The law also simplifies the administrative requirements for investors in order to reduce the burden of bureaucracy on such projects. Measures along these lines include the replacement of three previously separate steps that investors were required to complete as part of an investment project – namely an investment declaration, an application for incentives and an administrative dossier – with a single registration document. The law also removes previous stipulations that effectively blocked local investors from importing second-hand equipment. Foreign investors were already able to do so via a temporary import mechanism.

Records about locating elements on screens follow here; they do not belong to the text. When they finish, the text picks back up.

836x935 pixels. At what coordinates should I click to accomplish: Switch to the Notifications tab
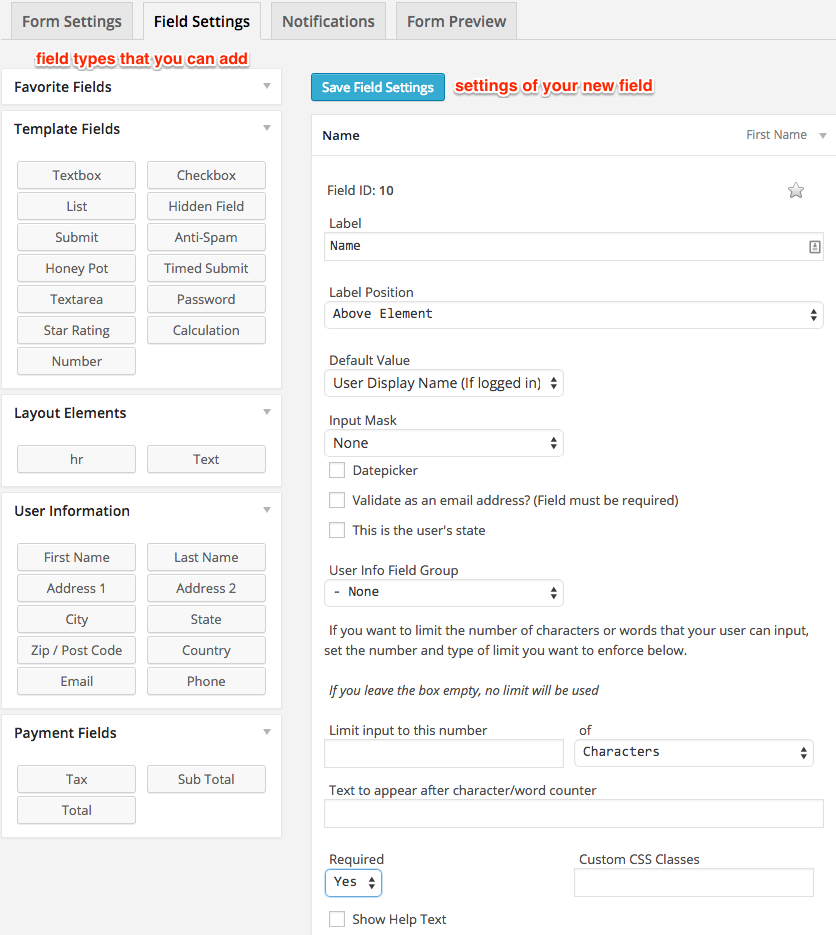(329, 21)
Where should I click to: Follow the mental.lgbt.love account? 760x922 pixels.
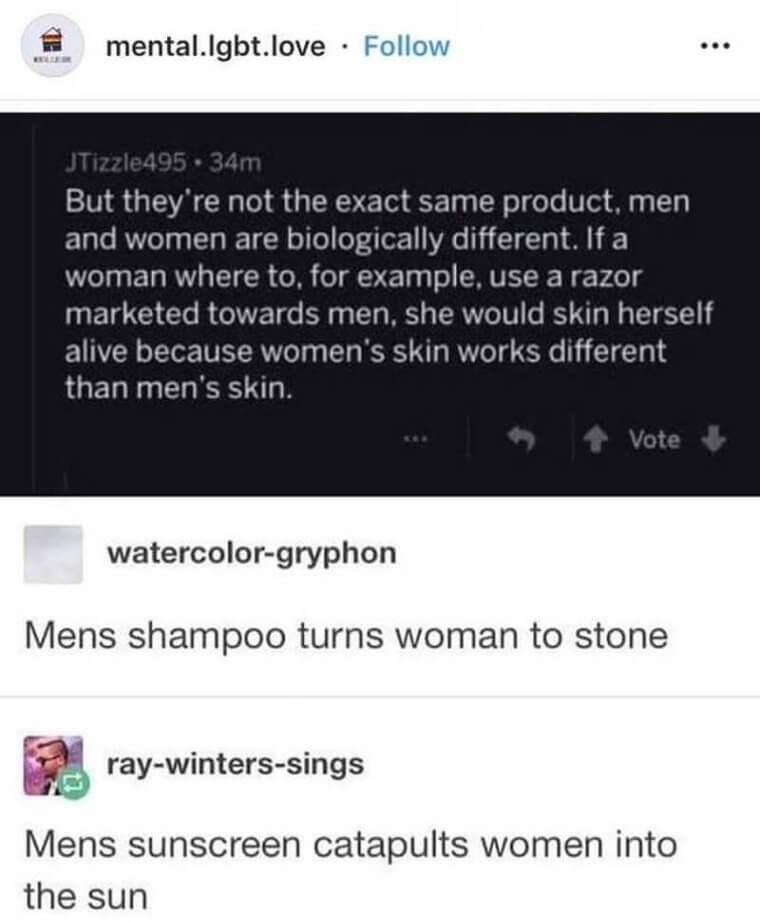(x=406, y=46)
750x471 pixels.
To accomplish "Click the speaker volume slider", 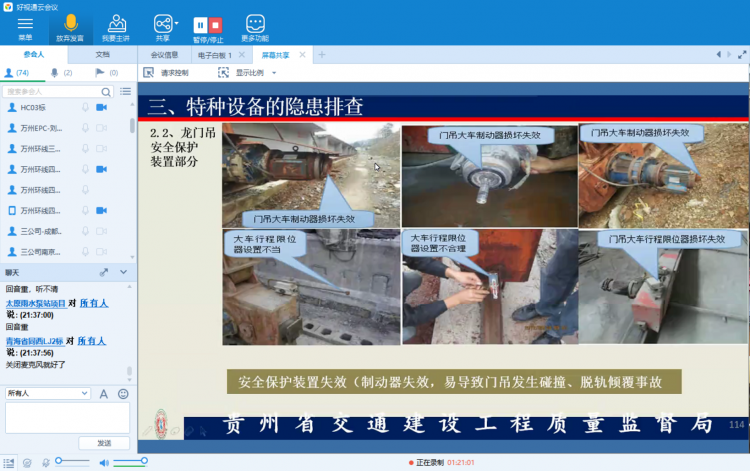I will click(130, 461).
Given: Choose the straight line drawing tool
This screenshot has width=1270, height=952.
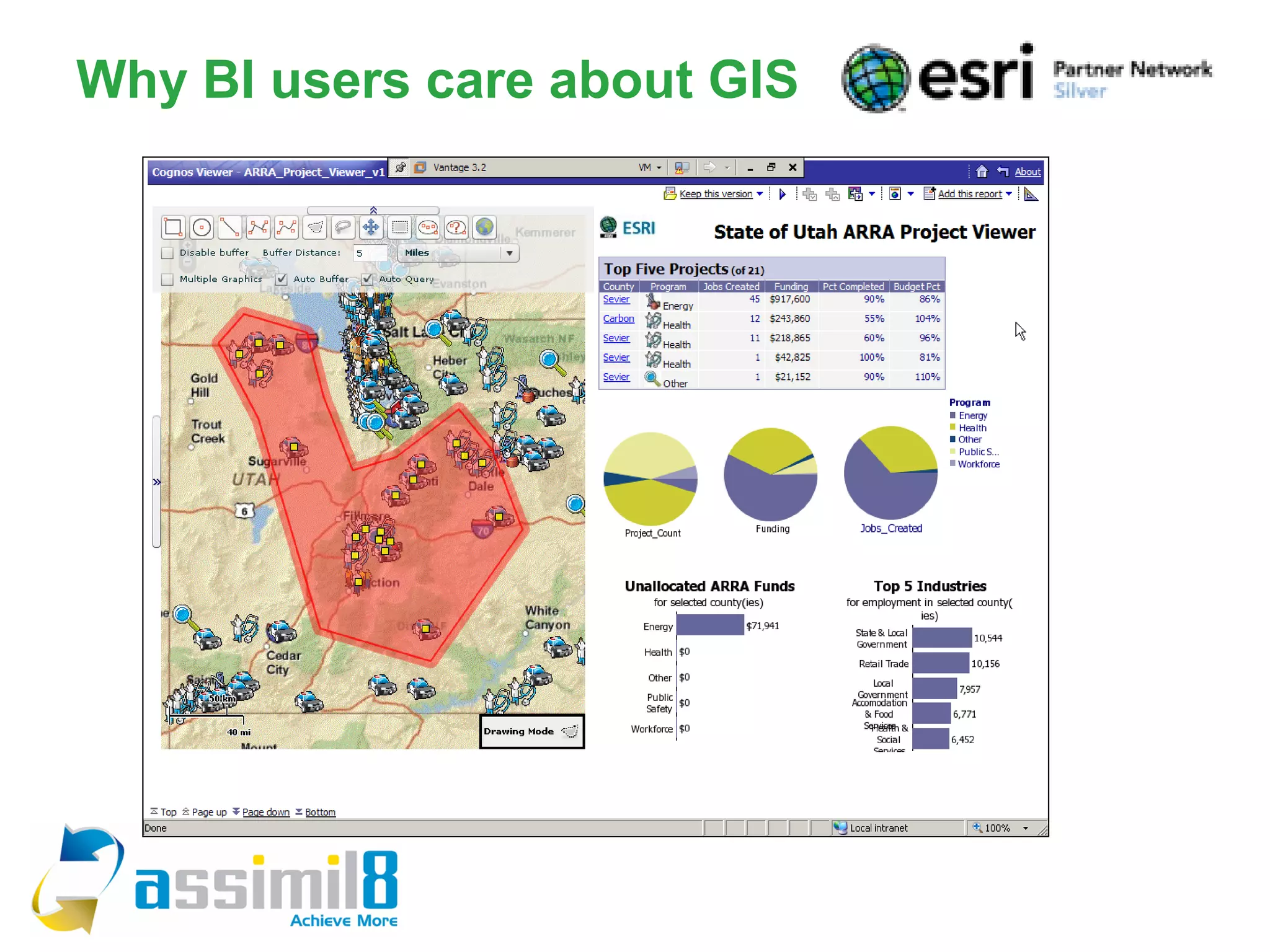Looking at the screenshot, I should click(229, 227).
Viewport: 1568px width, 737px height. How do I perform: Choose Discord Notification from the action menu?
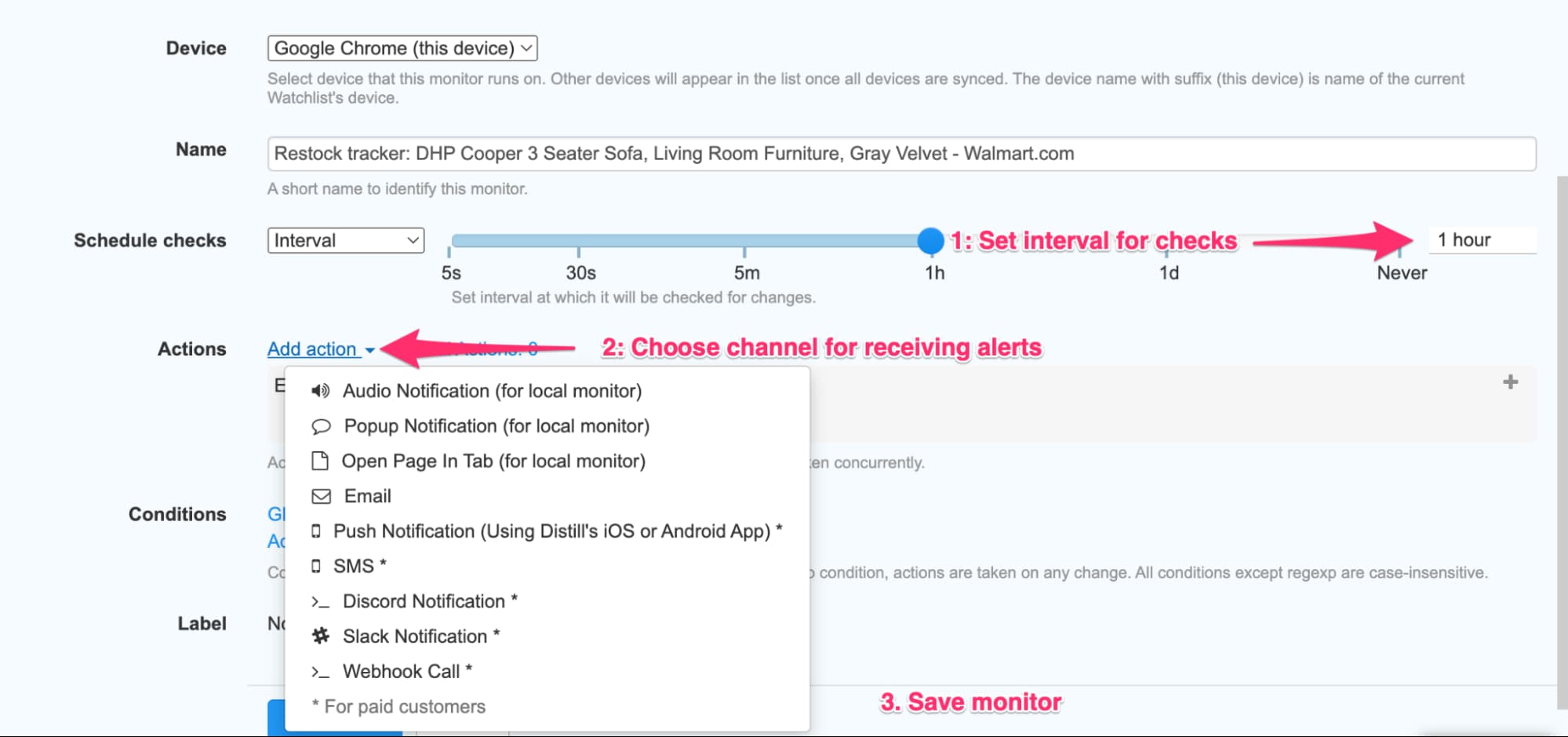(428, 601)
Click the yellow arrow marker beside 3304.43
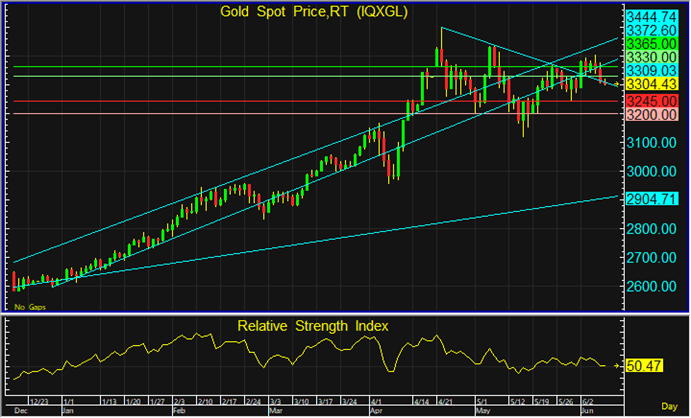The width and height of the screenshot is (691, 418). tap(616, 85)
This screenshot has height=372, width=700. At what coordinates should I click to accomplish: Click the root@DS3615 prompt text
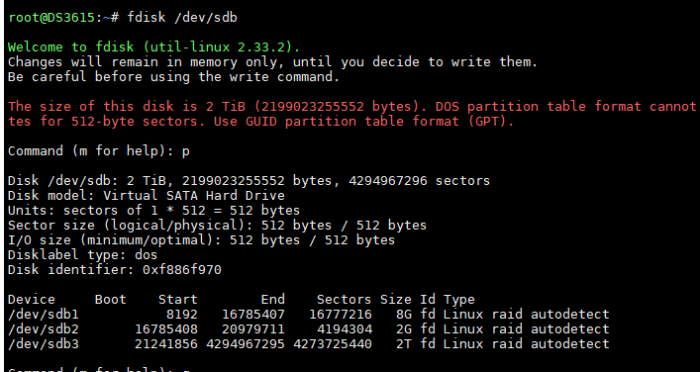(x=52, y=18)
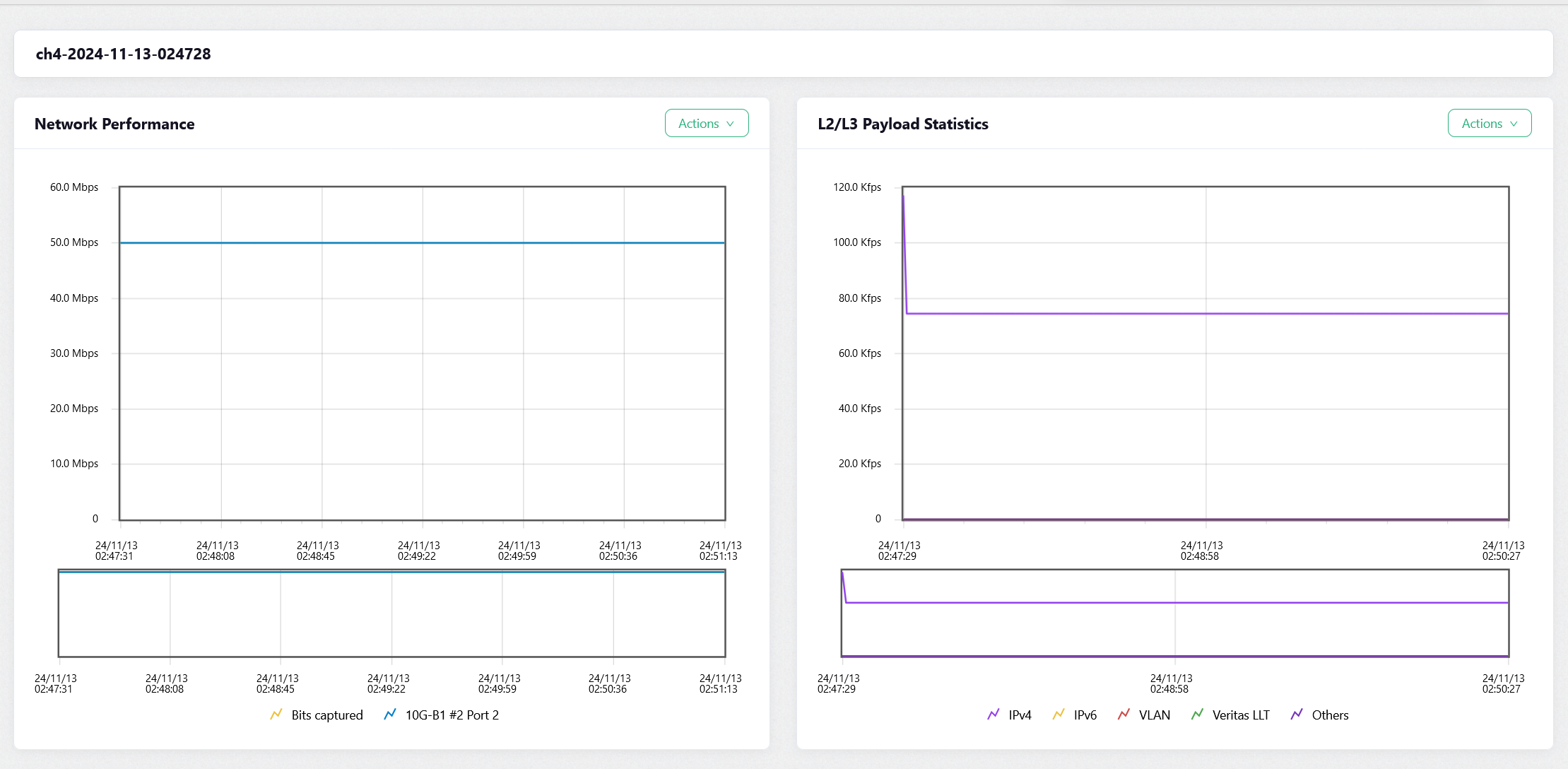Click the purple IPv4 legend icon
The image size is (1568, 769).
994,715
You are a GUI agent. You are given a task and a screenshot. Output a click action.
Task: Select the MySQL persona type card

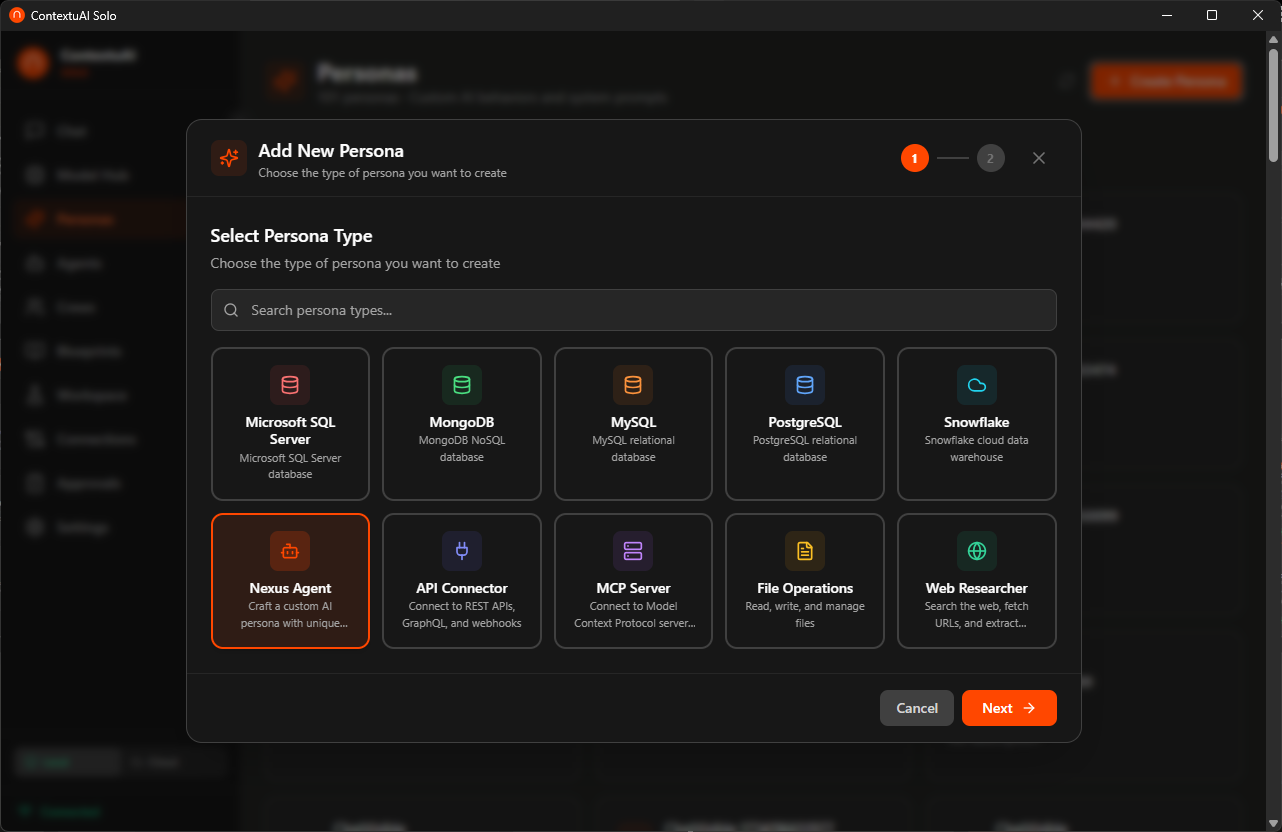click(633, 424)
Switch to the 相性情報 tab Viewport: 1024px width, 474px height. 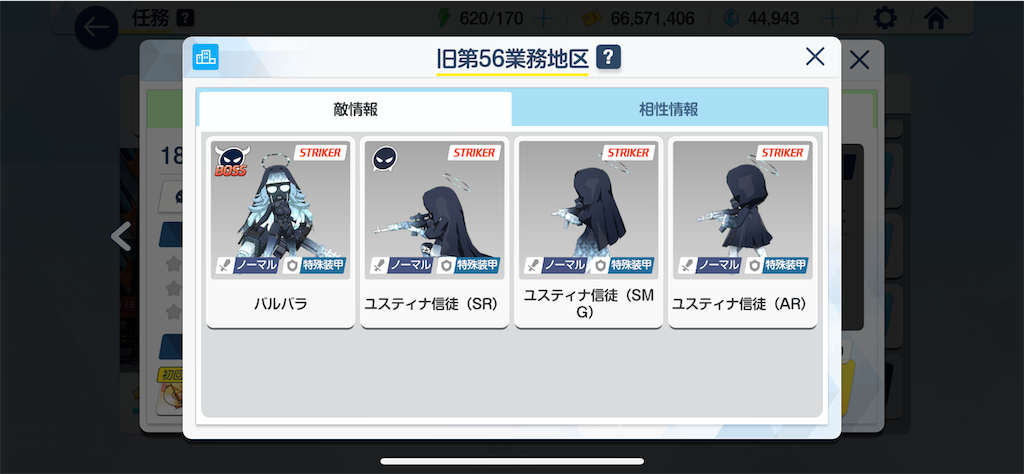(x=669, y=109)
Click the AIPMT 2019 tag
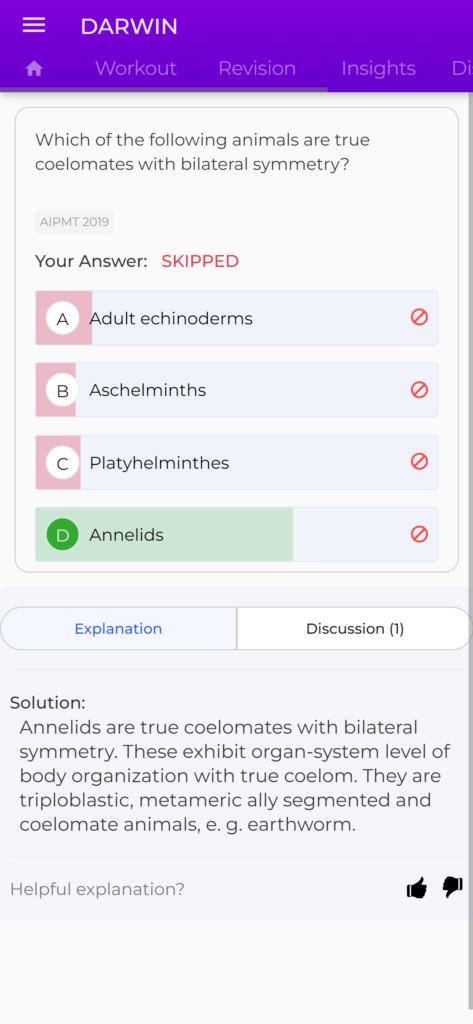473x1024 pixels. tap(74, 222)
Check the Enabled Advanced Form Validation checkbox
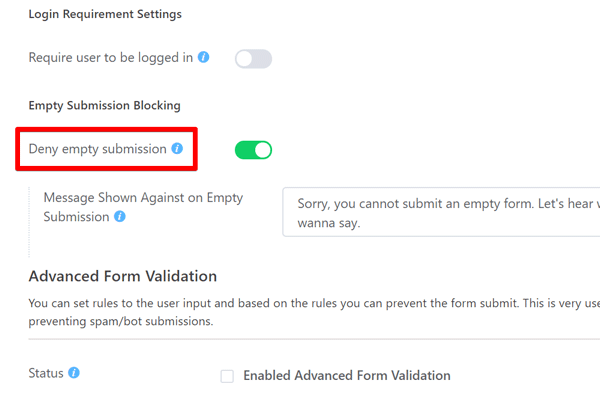The image size is (600, 400). click(227, 376)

The law grants additional advantages to investment projects in the industrial, agricultural and tourism sectors. These include the government partially or fully covering infrastructure costs for the realisation of such projects, as well as the provision of land for projects in under-developed parts of the country at concessionary rates. The latter incentive applies for 10 years for projects in the Hauts Plateaux region and “other zones in which development requires a contribution from the state,” and 15 years in the south of the country.
The law also affects a major aspect of the local investment framework, namely the requirement since 2008 that Algeria-based economic entities be majority Algerian-owned, which is known as the 51:49 rule. While the rule remains in effect, the changes saw it moved from the investment code to the finance law, which determines the government budget and is renewed every year. The law also entirely eliminates the state’s right of first refusal on the sale of stakes in foreign-owned Algerian-based firms. This has been replaced with a requirement that companies instead obtain permission from the relevant ministry prior to undertaking any such transaction.
The legislation also foresees the reorganisation of the country’s National Investment Development Agency, which is to focus entirely on its investment promotion and support for investors. As part of this change, the body’s current responsibilities for granting tax incentives to investors are to be transferred to a new entity under the control of the country’s tax service, which is to be known as the Incentives Management Centre.
More To Be Done
While the incentives appear positive for investment, industry representatives at a panel held by private sector representative body the Forum for Business Leaders in November 2016 had some qualms. Local daily Le Temps d’Algérie reported that investors argued that the changes did not go far enough in addressing some of the problems faced by firms in the country. In particular, participants agreed that bureaucratic difficulties in dealing with Algerian banks and the country’s central bank, the Bank of Algeria, would blunt the impact of the new incentives and make it difficult for government industrialisation targets, such as a goal of achieving a 40% integration rate the auto manufacturing industry within five years.